In the data below, find the line that contains "LuminaLeap (327, 713)" and the line that contains "Mertsahin Demircioglu (487, 2521)". Copy both, plus every line between them, exactly.

::::

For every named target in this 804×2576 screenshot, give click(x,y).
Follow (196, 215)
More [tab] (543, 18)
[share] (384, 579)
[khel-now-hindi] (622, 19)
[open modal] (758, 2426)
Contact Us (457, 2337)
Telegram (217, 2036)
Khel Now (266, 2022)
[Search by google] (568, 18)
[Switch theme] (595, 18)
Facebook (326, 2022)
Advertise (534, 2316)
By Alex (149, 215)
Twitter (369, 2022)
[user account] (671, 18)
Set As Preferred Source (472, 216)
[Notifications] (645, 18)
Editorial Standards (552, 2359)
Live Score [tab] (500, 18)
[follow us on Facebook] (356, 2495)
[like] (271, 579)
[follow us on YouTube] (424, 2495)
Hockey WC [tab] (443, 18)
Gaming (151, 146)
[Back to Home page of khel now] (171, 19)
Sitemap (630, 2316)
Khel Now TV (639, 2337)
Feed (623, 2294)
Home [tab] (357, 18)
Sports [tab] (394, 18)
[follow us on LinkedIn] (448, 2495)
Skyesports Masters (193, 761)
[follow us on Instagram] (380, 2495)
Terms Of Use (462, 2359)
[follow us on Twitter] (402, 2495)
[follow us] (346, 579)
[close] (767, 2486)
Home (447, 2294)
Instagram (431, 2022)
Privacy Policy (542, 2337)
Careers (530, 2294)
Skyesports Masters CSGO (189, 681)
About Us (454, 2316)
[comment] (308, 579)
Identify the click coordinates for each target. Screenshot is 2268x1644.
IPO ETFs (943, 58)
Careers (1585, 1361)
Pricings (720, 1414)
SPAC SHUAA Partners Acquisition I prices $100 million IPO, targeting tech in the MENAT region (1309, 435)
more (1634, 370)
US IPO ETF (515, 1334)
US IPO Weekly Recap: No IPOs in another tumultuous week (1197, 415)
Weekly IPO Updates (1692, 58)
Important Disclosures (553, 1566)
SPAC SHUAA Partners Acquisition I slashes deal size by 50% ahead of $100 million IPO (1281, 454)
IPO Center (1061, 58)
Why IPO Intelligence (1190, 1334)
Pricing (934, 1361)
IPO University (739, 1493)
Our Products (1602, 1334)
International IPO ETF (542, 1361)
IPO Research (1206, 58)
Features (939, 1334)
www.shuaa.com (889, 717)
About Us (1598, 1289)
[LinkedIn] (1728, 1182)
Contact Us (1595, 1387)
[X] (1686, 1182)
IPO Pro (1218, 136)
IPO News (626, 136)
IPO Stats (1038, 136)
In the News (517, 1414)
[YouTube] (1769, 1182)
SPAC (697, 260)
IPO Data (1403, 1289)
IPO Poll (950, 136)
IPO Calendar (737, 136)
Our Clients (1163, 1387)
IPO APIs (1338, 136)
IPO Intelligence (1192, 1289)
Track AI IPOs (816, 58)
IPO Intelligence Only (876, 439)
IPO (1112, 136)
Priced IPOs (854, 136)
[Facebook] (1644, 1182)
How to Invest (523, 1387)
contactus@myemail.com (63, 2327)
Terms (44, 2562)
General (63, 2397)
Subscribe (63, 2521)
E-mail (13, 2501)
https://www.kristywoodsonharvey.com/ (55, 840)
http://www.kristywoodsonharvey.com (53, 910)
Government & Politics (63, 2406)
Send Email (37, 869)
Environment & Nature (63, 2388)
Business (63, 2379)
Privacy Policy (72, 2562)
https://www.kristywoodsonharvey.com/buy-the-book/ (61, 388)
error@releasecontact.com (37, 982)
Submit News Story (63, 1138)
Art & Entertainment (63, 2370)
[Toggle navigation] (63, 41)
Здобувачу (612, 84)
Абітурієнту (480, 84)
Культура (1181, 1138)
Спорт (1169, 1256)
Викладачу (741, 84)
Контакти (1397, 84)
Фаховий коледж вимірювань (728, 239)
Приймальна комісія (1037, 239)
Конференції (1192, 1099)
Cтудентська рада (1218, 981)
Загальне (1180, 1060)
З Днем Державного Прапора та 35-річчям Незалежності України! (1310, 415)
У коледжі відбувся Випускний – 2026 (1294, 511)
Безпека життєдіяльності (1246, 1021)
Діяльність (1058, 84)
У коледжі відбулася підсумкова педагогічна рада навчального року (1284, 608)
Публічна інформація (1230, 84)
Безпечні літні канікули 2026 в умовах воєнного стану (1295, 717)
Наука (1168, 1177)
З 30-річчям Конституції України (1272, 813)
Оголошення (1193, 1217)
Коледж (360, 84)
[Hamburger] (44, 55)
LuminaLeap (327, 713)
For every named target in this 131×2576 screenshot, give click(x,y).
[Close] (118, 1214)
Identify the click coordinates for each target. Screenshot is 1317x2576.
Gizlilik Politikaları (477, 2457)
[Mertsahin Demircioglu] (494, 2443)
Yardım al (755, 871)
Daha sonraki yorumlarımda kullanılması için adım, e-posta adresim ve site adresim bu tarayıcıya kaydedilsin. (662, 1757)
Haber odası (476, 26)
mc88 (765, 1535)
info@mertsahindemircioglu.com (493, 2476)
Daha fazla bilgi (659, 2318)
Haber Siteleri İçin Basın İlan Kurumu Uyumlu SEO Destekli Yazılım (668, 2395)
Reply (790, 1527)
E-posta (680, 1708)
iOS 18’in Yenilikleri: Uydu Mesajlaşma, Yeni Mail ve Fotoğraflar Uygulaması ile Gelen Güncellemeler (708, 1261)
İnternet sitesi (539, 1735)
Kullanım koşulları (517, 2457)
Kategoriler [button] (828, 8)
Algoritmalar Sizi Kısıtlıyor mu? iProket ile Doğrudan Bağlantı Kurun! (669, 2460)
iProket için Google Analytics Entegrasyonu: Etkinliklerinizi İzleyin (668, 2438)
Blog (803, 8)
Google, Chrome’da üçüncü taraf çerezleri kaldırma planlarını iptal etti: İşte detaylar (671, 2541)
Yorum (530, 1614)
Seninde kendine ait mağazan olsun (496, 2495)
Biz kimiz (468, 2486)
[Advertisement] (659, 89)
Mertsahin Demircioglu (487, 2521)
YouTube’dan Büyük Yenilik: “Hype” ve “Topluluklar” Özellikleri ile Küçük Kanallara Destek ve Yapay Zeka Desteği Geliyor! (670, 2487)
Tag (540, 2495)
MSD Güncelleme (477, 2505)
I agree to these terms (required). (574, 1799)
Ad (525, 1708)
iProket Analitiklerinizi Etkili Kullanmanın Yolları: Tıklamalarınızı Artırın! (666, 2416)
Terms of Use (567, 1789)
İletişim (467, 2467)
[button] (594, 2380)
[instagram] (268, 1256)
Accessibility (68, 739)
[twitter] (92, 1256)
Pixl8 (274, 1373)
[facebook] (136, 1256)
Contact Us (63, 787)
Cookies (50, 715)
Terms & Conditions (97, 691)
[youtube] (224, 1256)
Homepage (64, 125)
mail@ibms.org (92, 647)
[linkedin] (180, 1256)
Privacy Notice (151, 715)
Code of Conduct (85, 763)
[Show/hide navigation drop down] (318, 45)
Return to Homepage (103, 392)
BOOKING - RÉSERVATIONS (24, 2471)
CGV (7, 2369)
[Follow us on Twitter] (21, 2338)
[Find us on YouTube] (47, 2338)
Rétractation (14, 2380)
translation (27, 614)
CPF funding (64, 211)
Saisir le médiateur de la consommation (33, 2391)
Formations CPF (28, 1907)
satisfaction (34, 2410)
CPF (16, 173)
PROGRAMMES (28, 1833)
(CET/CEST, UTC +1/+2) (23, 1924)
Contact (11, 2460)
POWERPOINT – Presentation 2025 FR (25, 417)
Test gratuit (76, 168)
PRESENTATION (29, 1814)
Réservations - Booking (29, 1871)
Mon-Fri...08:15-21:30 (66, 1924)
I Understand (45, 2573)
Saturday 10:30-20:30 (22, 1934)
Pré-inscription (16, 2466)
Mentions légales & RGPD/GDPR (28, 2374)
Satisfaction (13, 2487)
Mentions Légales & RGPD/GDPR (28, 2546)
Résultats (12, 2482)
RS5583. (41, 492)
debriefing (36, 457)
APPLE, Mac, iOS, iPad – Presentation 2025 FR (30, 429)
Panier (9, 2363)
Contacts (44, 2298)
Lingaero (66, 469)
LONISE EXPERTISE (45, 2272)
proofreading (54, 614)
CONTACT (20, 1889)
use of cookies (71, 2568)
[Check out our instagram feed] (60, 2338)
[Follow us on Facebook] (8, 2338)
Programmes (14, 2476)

::::

**Response below**
LuminaLeap (327, 713)
For every named target in this 131×2576 screenshot, give click(x,y).
[Close] (118, 1214)
Identify the click coordinates for each target. Screenshot is 1317x2576.
Gizlilik Politikaları (477, 2457)
[Mertsahin Demircioglu] (494, 2443)
Yardım al (755, 871)
Daha sonraki yorumlarımda kullanılması için adım, e-posta adresim ve site adresim bu tarayıcıya kaydedilsin. (662, 1757)
Haber odası (476, 26)
mc88 (765, 1535)
info@mertsahindemircioglu.com (493, 2476)
Daha fazla bilgi (659, 2318)
Haber Siteleri İçin Basın İlan Kurumu Uyumlu SEO Destekli Yazılım (668, 2395)
Reply (790, 1527)
E-posta (680, 1708)
iOS 18’in Yenilikleri: Uydu Mesajlaşma, Yeni Mail ve Fotoğraflar Uygulaması ile Gelen Güncellemeler (708, 1261)
İnternet sitesi (539, 1735)
Kullanım koşulları (517, 2457)
Kategoriler [button] (828, 8)
Algoritmalar Sizi Kısıtlıyor mu? iProket ile Doğrudan Bağlantı Kurun! (669, 2460)
iProket için Google Analytics Entegrasyonu: Etkinliklerinizi İzleyin (668, 2438)
Blog (803, 8)
Google, Chrome’da üçüncü taraf çerezleri kaldırma planlarını iptal etti: İşte detaylar (671, 2541)
Yorum (530, 1614)
Seninde kendine ait mağazan olsun (496, 2495)
Biz kimiz (468, 2486)
[Advertisement] (659, 89)
Mertsahin Demircioglu (487, 2521)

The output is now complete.